The dollar was up 0.2 percent against the yen at 102.50 with more gains likely in store if growth data beats expectations.
"A good GDP number could see U.S. yields push higher and then questions will be asked why should investors stay in structurally weak emerging market countries and not prefer the safety and better fundamentals of the U.S.," said Jeremy Stretch, head of currency strategy at CIBC World Markets.
"That should be supportive of the dollar."
Earlier, higher-yielding currencies like the Australian and New Zealand dollars came under pressure as a sell-off in emerging market assets weighed on investor sentiment.
The mood darkened further after a private measure of Chinese manufacturing slipped to a six-month low for January and gave speculators a fresh excuse to target riskier assets like stocks and rush to the safety of U.S. Treasuries and German bunds.
The demand for Treasuries saw the U.S. 10-year yield fall to its lowest in more than two months on Wednesday. It stabilised around those levels, taking in its stride the Federal Reserve's decision to cut its monthly bond purchases by another $10 billion.
The gradual reduction in liquidity from the Fed, however, spooked higher-yielding and riskier currencies like the Turkish lira and the South African rand, all of which underpinned the dollar and the yen.
"This fragility suggests ample room remains for emerging market position-squaring from medium and longer term accounts. This could provide significant benefit to safe-haven currencies like the dollar and the yen in the week ahead," said Adam Myers, European head of FX strategy at Credit Agricole.
The euro lost ground, falling to a two-month low against the yen of 138.90 yen as investors geared up for soft German inflation data to be released later in the day.

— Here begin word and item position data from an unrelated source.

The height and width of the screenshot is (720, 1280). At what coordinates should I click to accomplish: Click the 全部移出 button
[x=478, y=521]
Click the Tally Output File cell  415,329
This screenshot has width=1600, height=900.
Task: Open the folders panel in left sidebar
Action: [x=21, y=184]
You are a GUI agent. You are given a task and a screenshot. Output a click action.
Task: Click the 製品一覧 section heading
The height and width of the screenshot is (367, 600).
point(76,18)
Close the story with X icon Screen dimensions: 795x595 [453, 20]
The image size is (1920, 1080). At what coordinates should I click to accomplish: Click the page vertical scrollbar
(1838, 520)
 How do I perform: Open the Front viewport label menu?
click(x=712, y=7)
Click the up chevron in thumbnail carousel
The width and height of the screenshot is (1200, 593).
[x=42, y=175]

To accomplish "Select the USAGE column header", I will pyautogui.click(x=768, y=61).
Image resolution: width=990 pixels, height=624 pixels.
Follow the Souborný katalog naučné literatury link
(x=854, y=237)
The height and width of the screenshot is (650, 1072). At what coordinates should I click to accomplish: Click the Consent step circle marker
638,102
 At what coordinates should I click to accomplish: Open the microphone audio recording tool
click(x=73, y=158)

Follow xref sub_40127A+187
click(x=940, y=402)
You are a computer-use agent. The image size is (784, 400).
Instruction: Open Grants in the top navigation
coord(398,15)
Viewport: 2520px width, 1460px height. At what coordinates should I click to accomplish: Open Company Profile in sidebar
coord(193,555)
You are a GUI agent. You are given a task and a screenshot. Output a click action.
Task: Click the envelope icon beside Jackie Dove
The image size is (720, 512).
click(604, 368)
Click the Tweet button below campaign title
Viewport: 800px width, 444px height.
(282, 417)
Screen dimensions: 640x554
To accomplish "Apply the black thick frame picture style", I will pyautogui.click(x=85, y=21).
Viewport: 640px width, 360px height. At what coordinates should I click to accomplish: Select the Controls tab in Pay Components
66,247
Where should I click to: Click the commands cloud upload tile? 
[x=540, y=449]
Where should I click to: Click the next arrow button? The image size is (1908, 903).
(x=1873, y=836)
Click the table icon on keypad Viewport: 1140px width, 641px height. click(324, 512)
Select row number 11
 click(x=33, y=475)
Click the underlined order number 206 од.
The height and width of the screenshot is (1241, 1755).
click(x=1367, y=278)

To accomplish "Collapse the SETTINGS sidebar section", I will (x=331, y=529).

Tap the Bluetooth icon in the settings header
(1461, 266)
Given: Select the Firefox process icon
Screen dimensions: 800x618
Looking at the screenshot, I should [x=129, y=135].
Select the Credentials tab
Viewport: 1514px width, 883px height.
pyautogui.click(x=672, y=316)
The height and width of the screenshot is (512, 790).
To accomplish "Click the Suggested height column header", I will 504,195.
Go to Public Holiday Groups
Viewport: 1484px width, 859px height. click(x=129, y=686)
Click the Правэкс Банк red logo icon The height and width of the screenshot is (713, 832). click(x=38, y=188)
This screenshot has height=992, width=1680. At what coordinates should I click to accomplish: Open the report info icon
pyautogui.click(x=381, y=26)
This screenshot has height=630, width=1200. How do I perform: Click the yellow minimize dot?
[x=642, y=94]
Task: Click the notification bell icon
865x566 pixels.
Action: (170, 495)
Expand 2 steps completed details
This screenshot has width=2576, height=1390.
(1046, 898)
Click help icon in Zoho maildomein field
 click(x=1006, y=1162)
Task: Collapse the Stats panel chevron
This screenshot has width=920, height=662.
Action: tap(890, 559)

That will stoke talk on whether the European Central Bank should ease policy further to ward off disinflationary pressures in the economy.
The wider euro zone inflation data is due on Friday.
Apart from souring sentiment towards riskier currencies, investors were also quick to punish the New Zealand dollar after the Reserve Bank of New Zealand kept interest rates steady, dashing some expectations that it might raise them.
The kiwi dollar touched a one-month low of $0.8145 in the European session, extending losses seen in Asia.